Paul Goodman (1911-1972) was a radical leftist intellectual polymath who left behind a large body of literature when he died.  He was a prolific writer who had produced a number of works of fiction, drama and poetry.  Most of his work, however, was critical commentary and cultural analysis, on a myriad of subjects, delivered from a far-left perspective.  Goodman has been mentioned in Andrew Cornell’s article A New Anarchism Emerges as one of the writers who kept American anarchism vital during the mid-century period when far-left politics were at a low ebb in the United States.   Goodman wrote for a number of leftist magazines, publishing articles in which he discusses the mass media, sexuality, politics, social behavior, and the arts.  Out of Goodman’s large bibliography, Growing Up Absurd is probably his best known work, and the text that gave the author his reputation as a first-rate social critic.

In this book, Goodman identified a decline in the possibilities for young men in the United States during the 1950s.  Much of his analysis is focused upon what he considered to be the poor quality of employment positions that were available to young men at that time.  Goodman argued that, while a young man (the author operated under the presumption that masculinity was at stake, young women, according to the author, may still find life satisfaction in motherhood) may have opportunities open to them, the capacity for these opportunities to offer life satisfaction to them is nonexistent.  Many work occupations were/are unskilled or driven by business principles that empty them of their apparent usefulness because they become isolated from   Goodman's thesis for the text is that there were few avenues for an adult male to realize their masculinity in 1950s American society.

Goodman also argues that society has (essentially) become a machine of interactive mechanisms oriented towards production, and this has resulted in a withering of the aspects of life that once gave it meaning including community, education, and democracy.  Because Goodman was primarily focused on the effects of this society upon the quality of life for young men, he determined that delinquency, gang life (cf.
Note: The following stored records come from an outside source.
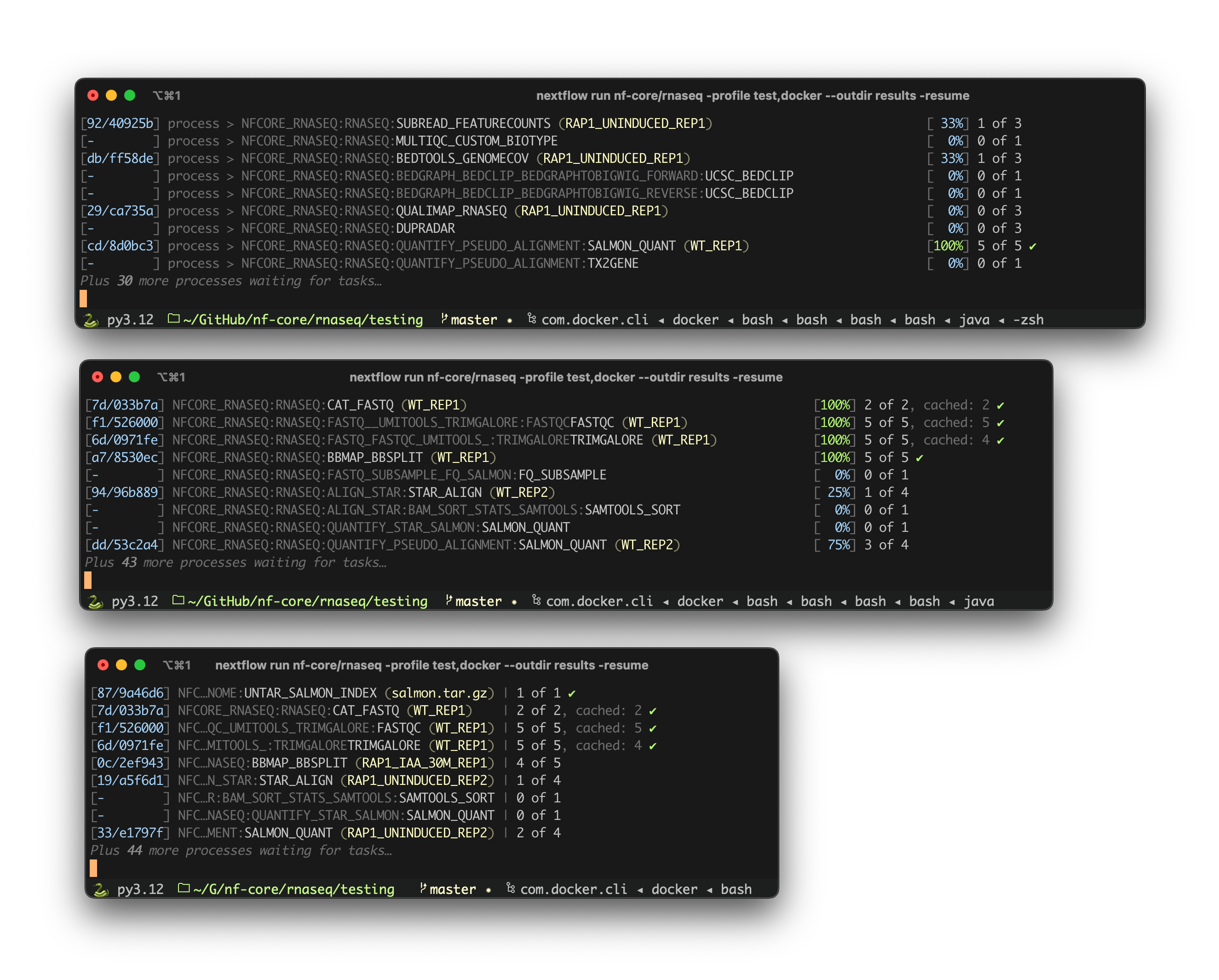Toggle the checkmark next to BBMAP_BBSPLIT WT_REP1
Screen dimensions: 1219x980
coord(920,457)
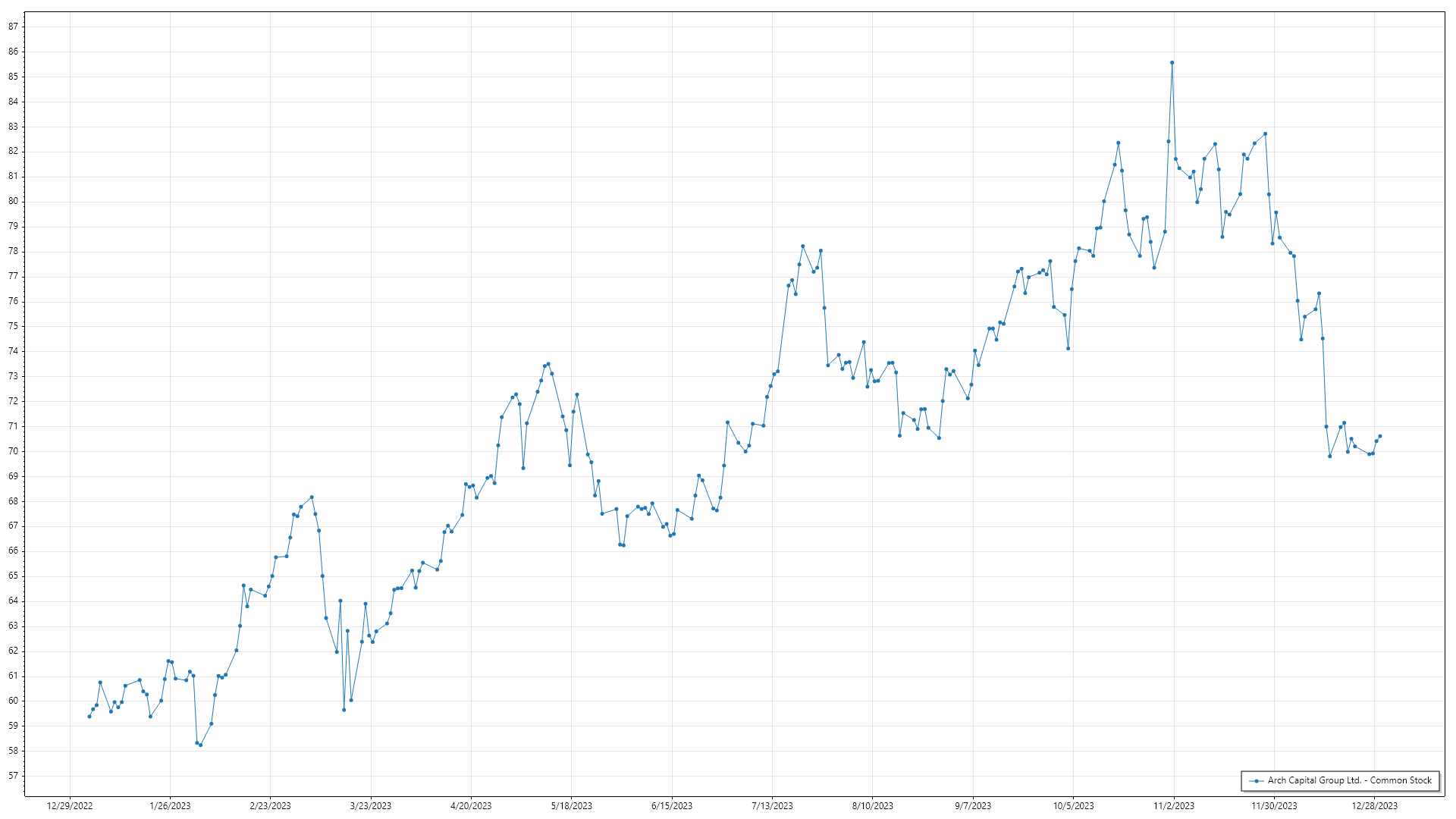
Task: Click the 12/29/2022 date axis label
Action: (x=70, y=806)
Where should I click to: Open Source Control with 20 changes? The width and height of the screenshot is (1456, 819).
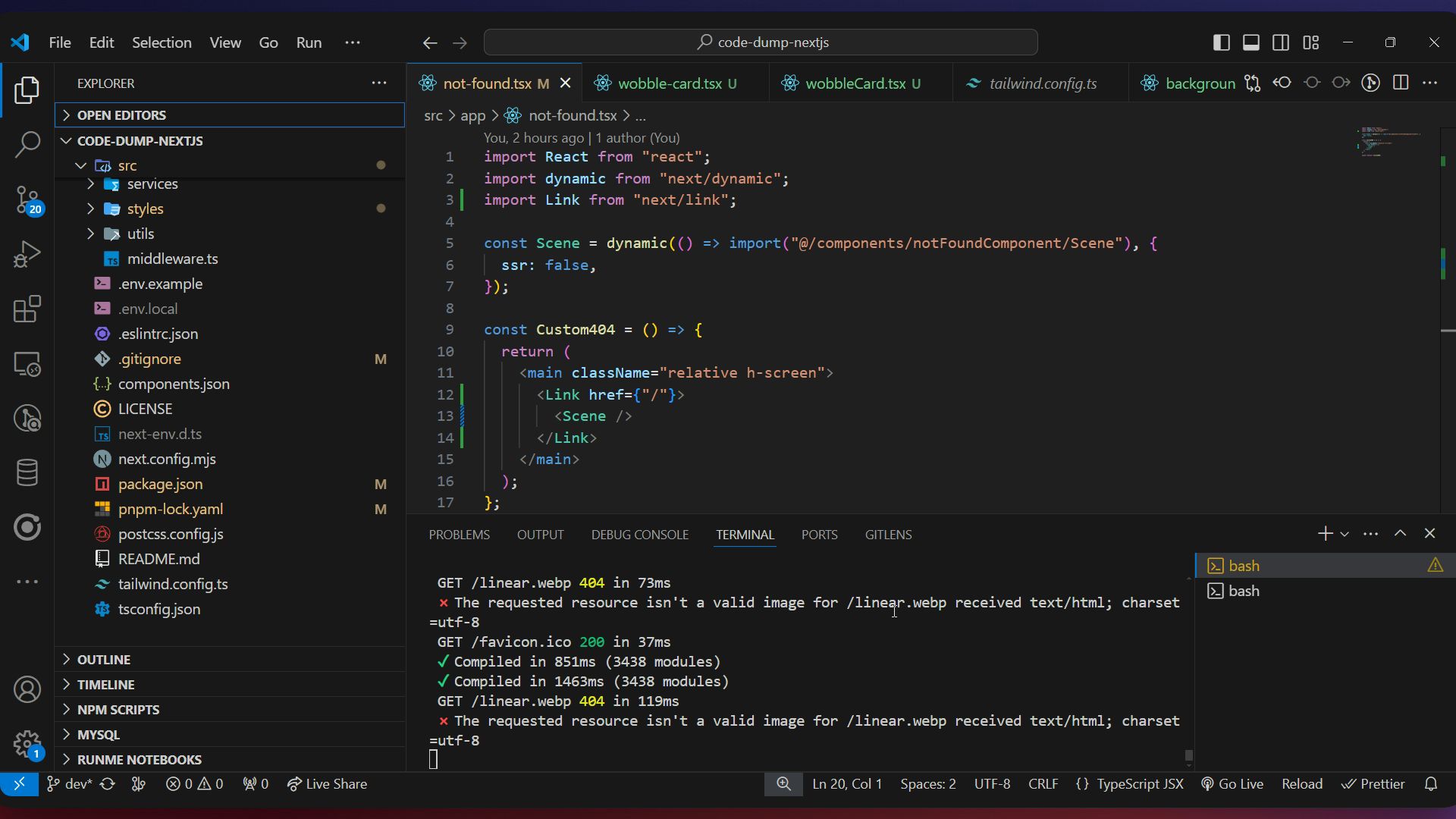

Street Corner Society by William H Whyte for more concrete analysis of this social phenomena), and the arts (as represented by the Beats) became the major realms in which young men may find community and self-satisfaction.  That young men would turn to such outlets in order to feel useful is problematic to Goodman, however, who explains his sympathy to the need of youth to feel useful as they become adults, but also argues that such outlets in fact interrupt development and maintain the subject’s adolescent state.  

Goodman’s text basically predicted the youth culture of the 1960s.  Growing Up Absurd analyzed the socio-cultural conditions that gave rise to the Hippies, and what’s more Goodman’s political writings contributed to a body of far-left literature that influenced the New Left.  Goodman calls for a restructuring society oriented away from the technocratic strictures of isolated production towards the building of communities that enhance the experience of living.  It appears that many of the conditions Goodman described have continued, possibly even accelerated, where a division from work and community has lead into crises like the currently ongoing financial meltdown and a Graduate student bubble.  Numerous other crises of youth have emerged with the acceleration of the consumer society as individuals try to construct their identities based on brand associations and through image manipulations via social media.  All of this suggests that Growing Up Absurd can be read as a text that divined the cultural ground for the new social forms of the 1960s, but also that aspects of the text are still relevant as cultural analysis.




1 comment:

  1. I was so glad to come across your post! I am doing an independent study on Native American culture (specifically Lakota culture) and was considering using this text. You have made my mind up. I will definitely use it in my critique of America's interaction with this tribe. After your description, I am sure Growing Up Absurd will have all sorts of correlations with killing off Lakota culture as well.